Wacky Rig Fishing on Greenwood Lake
Greenwood Lake · New Jersey / New York · Northeast
Greenwood Lake is a natural glacial lake spanning roughly 1,920 acres along the NJ/NY state line in the Hudson Highlands, running about 9 miles north to south with a maximum depth near 60 feet. The fishery mixes rocky points and submerged boulder fields favored by smallmouth with shallow weedy coves and dock-lined bays that hold quality largemouth. Water clarity trends toward the clear side — often 8–12 feet of Secchi visibility in summer — which demands finesse presentations more often than most anglers from the region expect.

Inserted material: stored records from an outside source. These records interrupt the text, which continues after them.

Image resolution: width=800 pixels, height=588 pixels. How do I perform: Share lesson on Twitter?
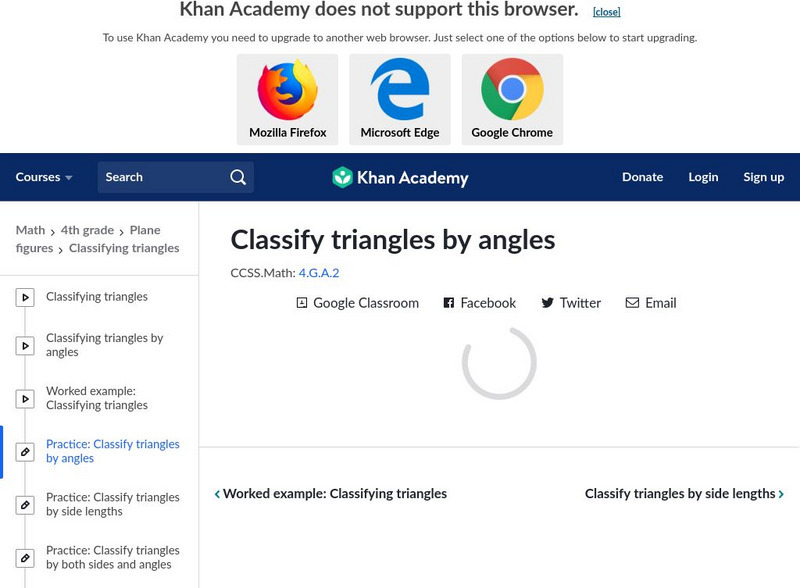click(x=571, y=303)
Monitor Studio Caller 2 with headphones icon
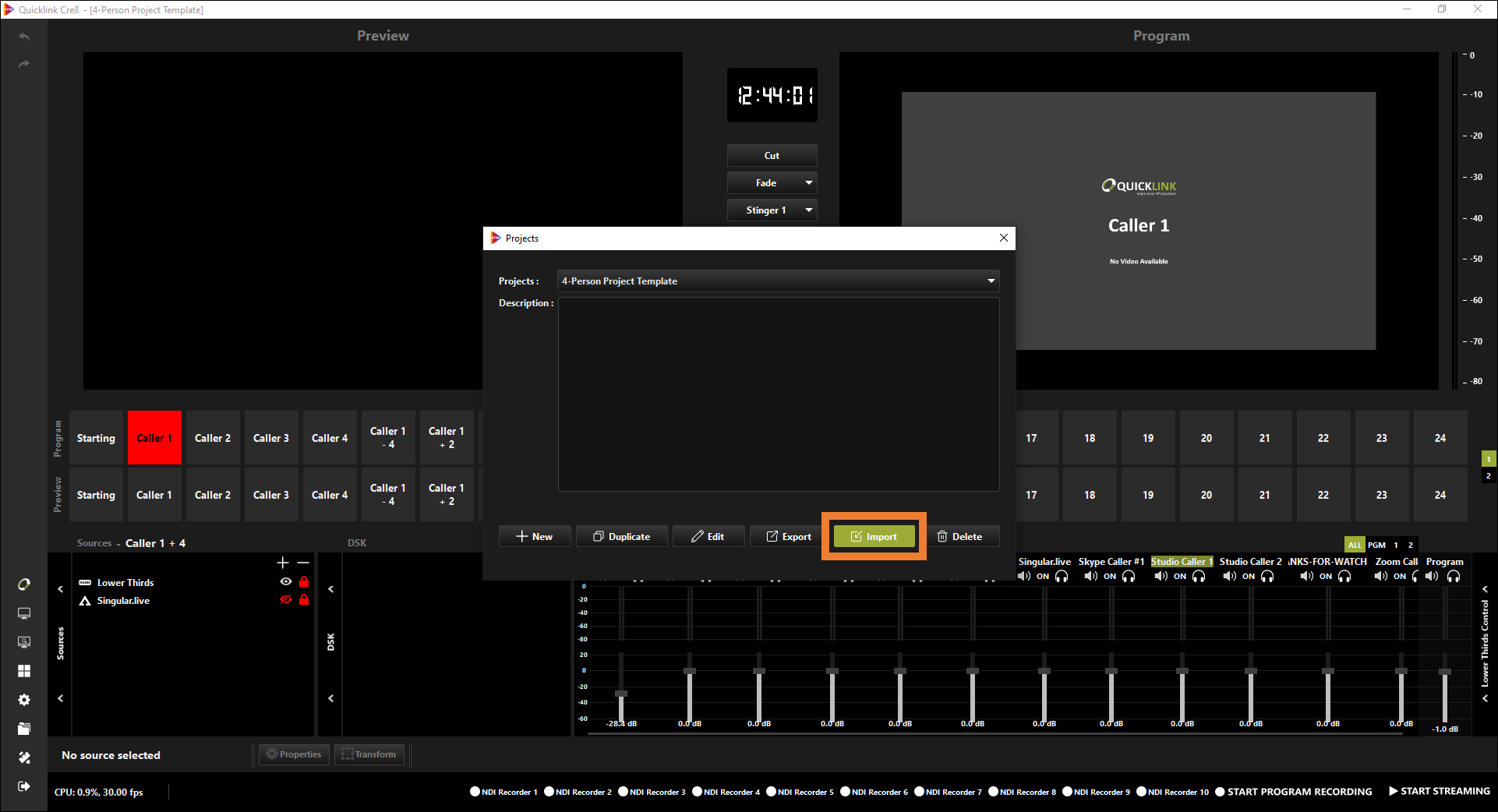Screen dimensions: 1498x812 click(x=1267, y=577)
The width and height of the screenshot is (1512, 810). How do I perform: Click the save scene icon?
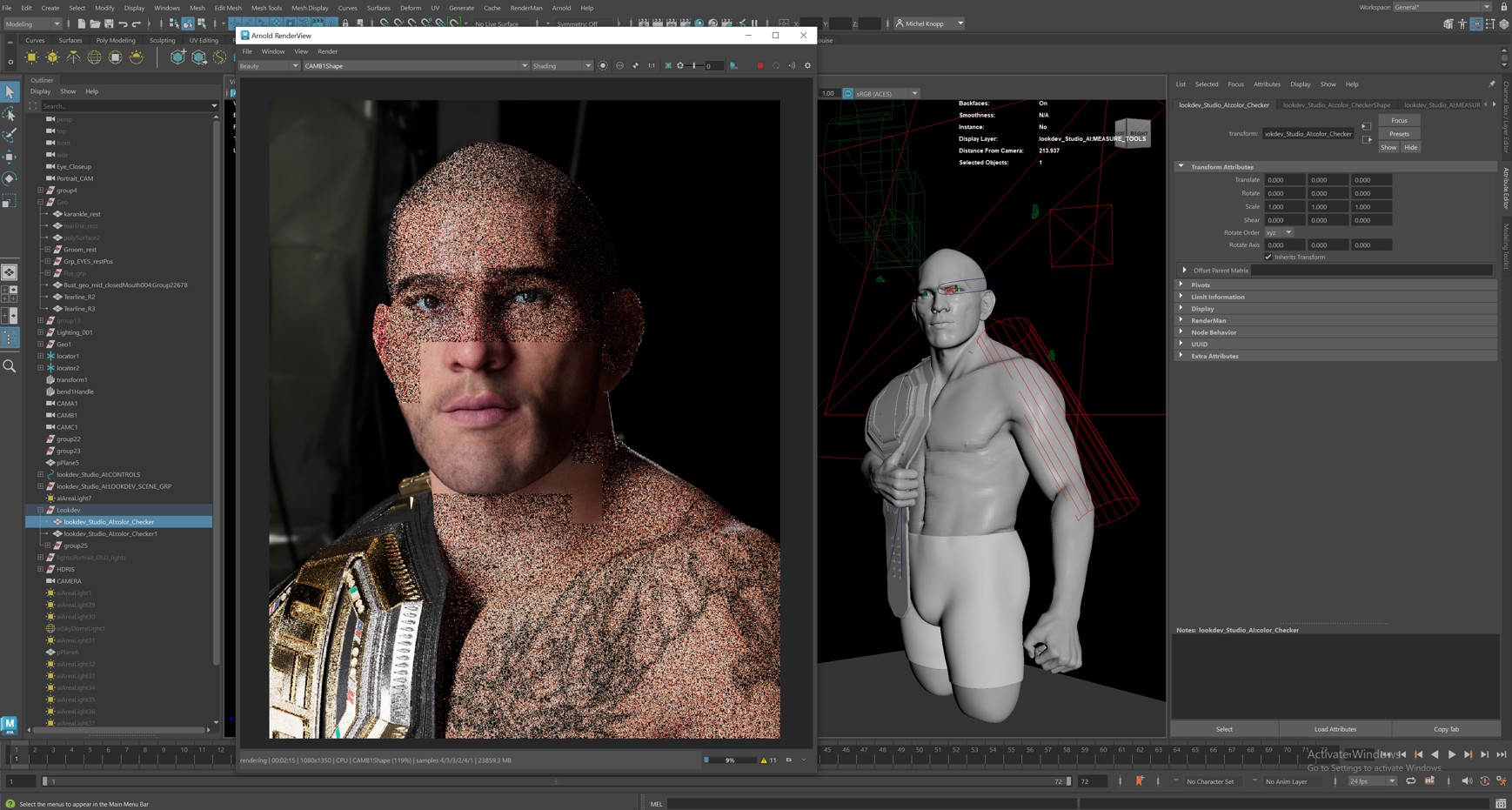(109, 23)
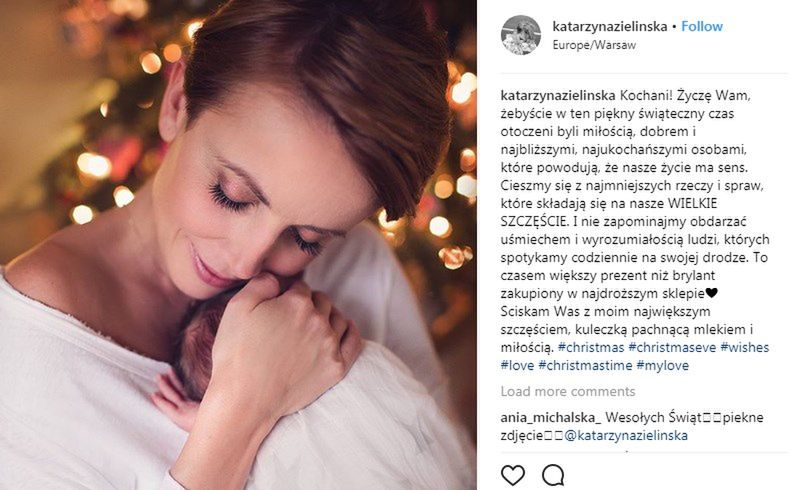Open commenter ania_michalska_ profile
This screenshot has height=490, width=795.
click(551, 417)
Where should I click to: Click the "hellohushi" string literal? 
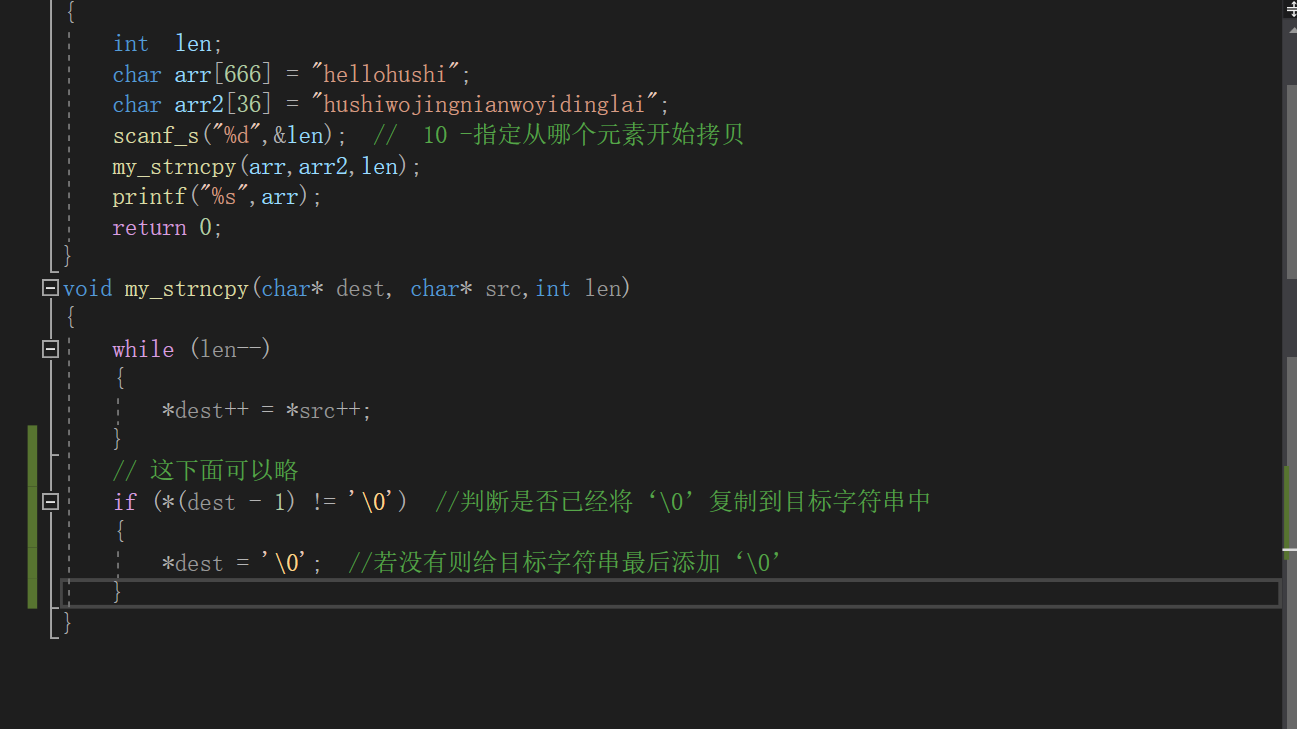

A Yamamoto Senko or similar soft stick bait hooked through the middle so both ends fall and quiver independently. The wacky-rigged Senko falling through the water column produces a fluttering action that triggers strikes on the fall constantly. Exceptional in shallow water around docks, laydowns, and vegetation.
Wacky Rig Setup for Greenwood Lake
| Rod | 7' medium spinning rod, moderate-fast action |
| Reel | 2500–3000 spinning reel |
| Line | 10 lb braid + 8–10 lb fluorocarbon leader |
| Weight | No weight (classic) or 1/16–1/8 oz wacky jig head for deeper water |
| Hook | #1–2/0 wacky hook with O-ring on worm |
Seasonal Tactics on Greenwood Lake
Lake: Largemouth stage on the warmer northern coves and shoreline dock pilings as early as late April, with spawning beds visible in 3–6 ft of water over sandy and gravel substrate; smallmouth come onto rocky points and windswept gravel flats as water climbs through the upper 50s.
Wacky Rig: Spawn and post-spawn — drop next to every dock post and laydown. Natural and green pumpkin.
Lake: Thermocline sets up around 25–30 ft by mid-July, pushing smallmouth to rocky transitions and deep boulder piles at the 15–25 ft range while largemouth suspend under docks and in submerged weed canopies; topwater action on schooling bass occurs in the main lake basin at dawn.
Wacky Rig: Dock shade in morning and evening. Drop and count it down on the fall. Many bites come before it hits bottom.
Lake: Shad and perch migrations concentrate bass on main-lake points and channel swings through October; this is the best window for big smallmouth on the rocky northeastern shoreline as water cools through the 55–48°F range.
Wacky Rig: Transition fish around remaining shallow structure. Watermelon and natural colors.
Lake: Ice cover is inconsistent year to year; open-water periods see largemouth pushed tight to deep dock pilings and smallmouth parked on deep gravel transitions in 35–50 ft, largely inactive and best approached with a slow drop-shot or finesse presentation.
Wacky Rig: Add a small nail weight to get deeper, fish like a drop shot. Less effective than rigged alternatives in cold.
Best Conditions
Dock fishing, shallow clear water, post-spawn beds and staging areas, finesse situations, any time bass are in 2–12 feet
Use an O-ring on the worm — thread it on the middle and hook through the O-ring, not the worm. You'll catch 5–10x more fish per bait because the worm won't tear.